Wednesday, February 8, 2012

It is not Halloween Silicon Alley, please take off your masks…

As a New York tech start-up owner that is based in Silicon Alley, I am always developing my network and meeting people who are often other entrepreneurs themselves. We then attempt to bond by discussing current ventures and business practices. Sometimes these conversations have a competitive nature and other times genuine help is offered, but, nonetheless, I have found that techies love to pontificate more than they like to program.

What I have also found is that a prominent trait amongst tech owners is a general sense of arrogance that will only be pacified until they have beaten why their product is superior to competition to death. Thus, the average tech owner is living a paradox; they compromise the human element of vulnerability by objectifying relationships.
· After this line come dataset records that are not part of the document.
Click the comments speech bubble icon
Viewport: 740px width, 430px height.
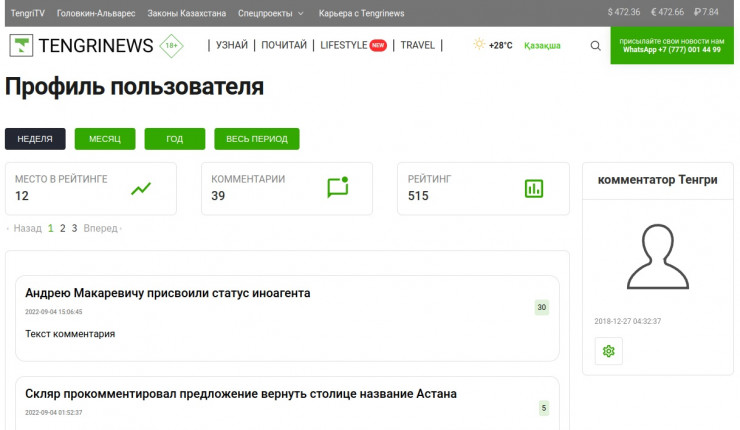[338, 188]
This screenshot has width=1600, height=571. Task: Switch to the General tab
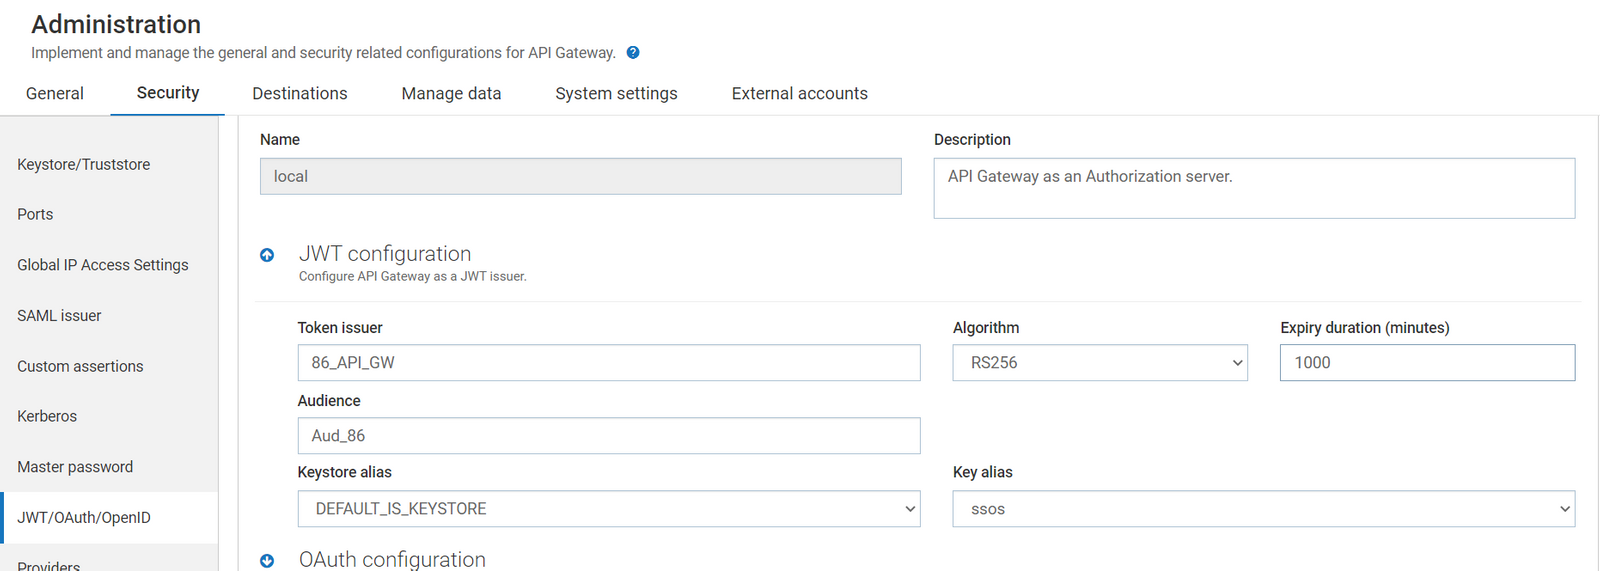[55, 93]
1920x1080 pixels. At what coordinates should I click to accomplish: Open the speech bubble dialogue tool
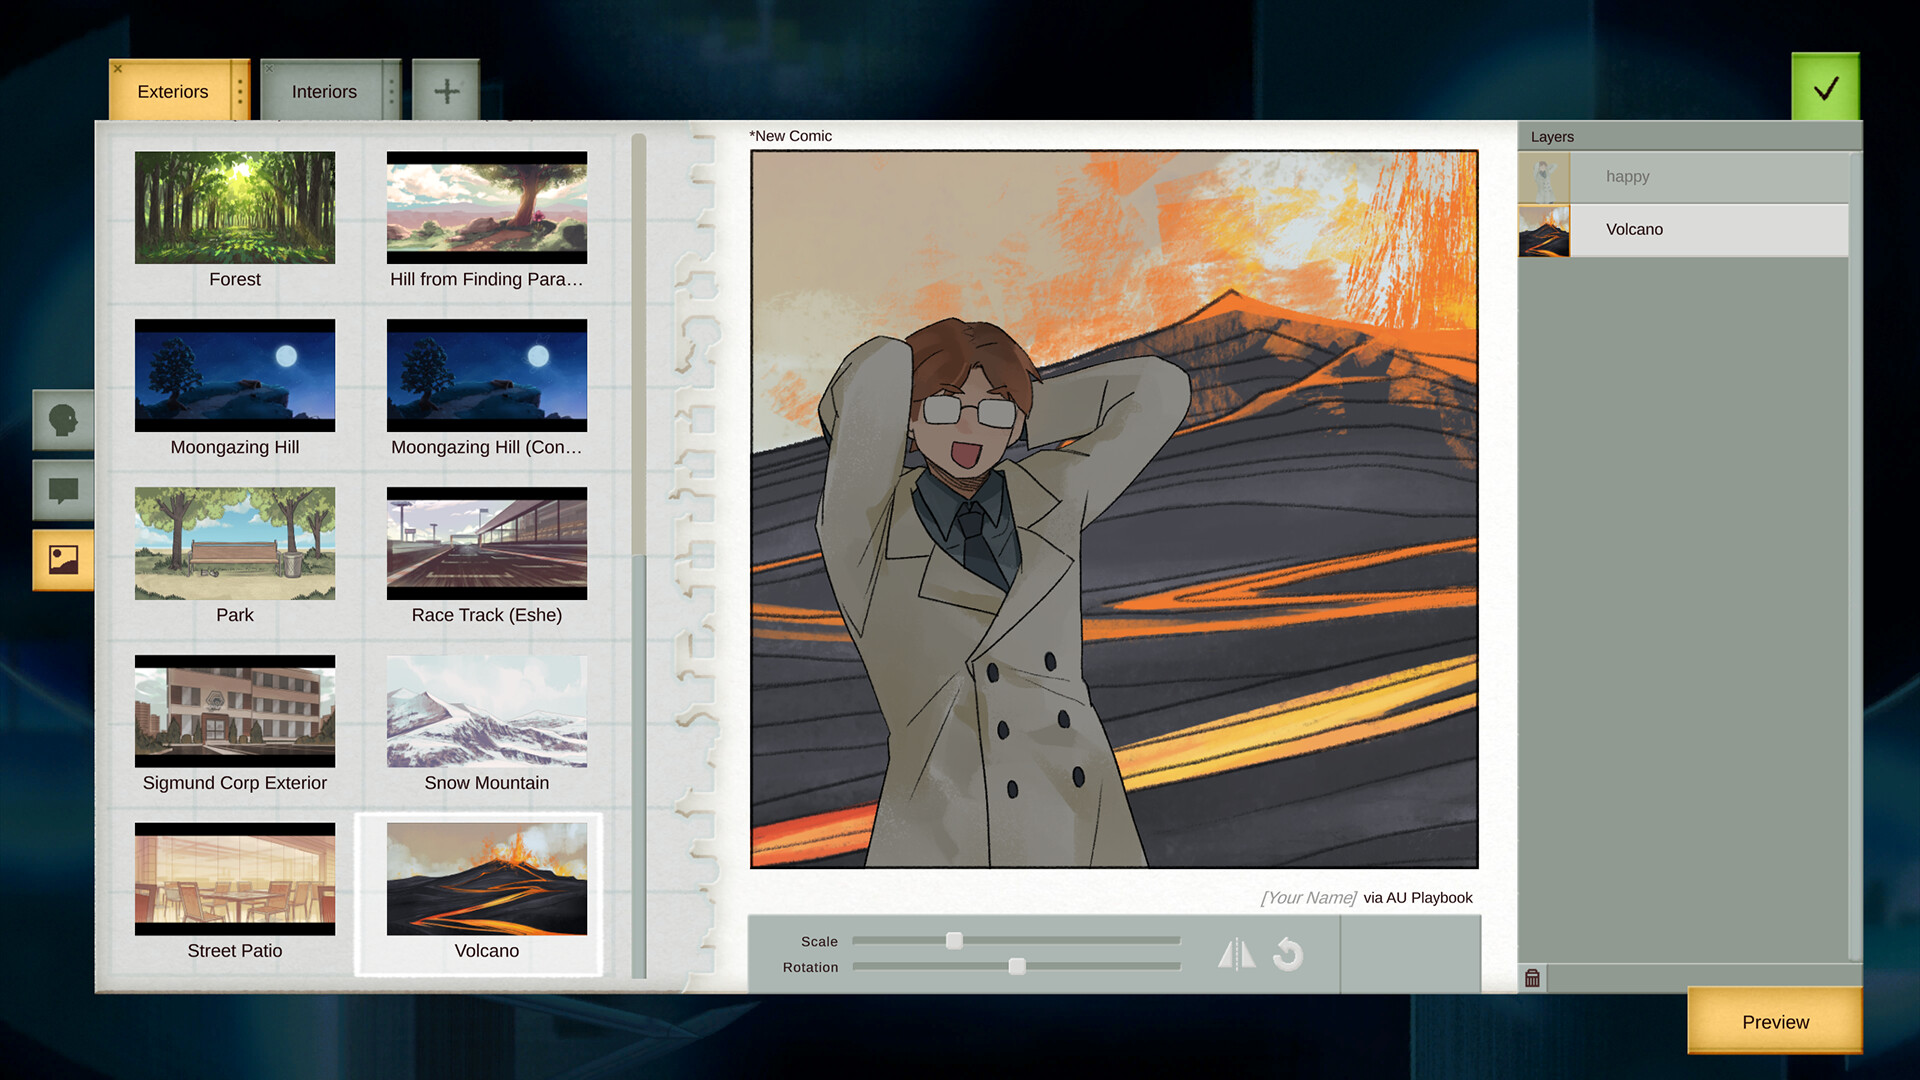[62, 491]
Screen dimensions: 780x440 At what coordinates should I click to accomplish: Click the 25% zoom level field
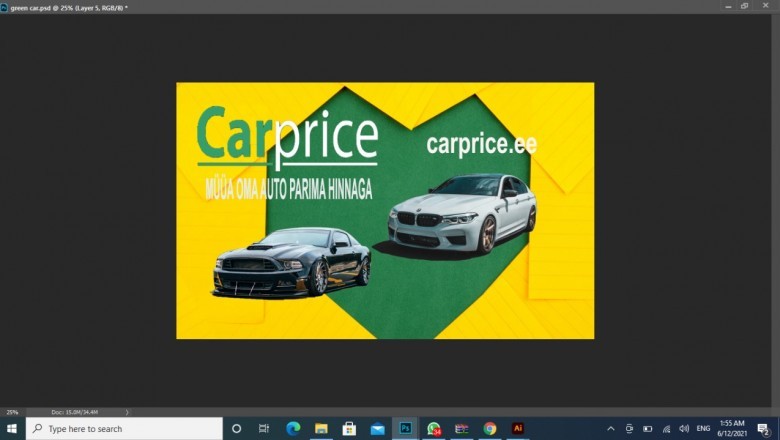coord(14,412)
They meet someone whom they feel the need to show value to, which they achieve by feigning strength and glossing over weaknesses until their legitimacy is “established”, and by the end of their peacocking, they have disenfranchised their audience by objectifying them as a judgment panel rather then human beings.

The point is that people like other people. It sounds obvious, right? People do not want to just communicate with someone else's personality veneer and defense mechanisms. They want to talk to another person, which includes the personality faults and lackluster professional performance that most entrepreneurs are actually experiencing in their every day lives. Start-up owners are not all going to be special and revolutionary, but experienced business people that can offer contacts, advice, or funding already know this. Just because you are not the next revolutionary product does not mean that people will not want to help you to the best of their abilities. In fact, people often times love the underdogs without funding, a network, or experience because there is a higher likelihood that they can help them, which is a rewarding practice.

So, as a business person in any space, I implore people to stop trying to be Richard Bransons and be more like Oliver Twists. Be earnest, honest, and humble and I know that you will find the help that you need.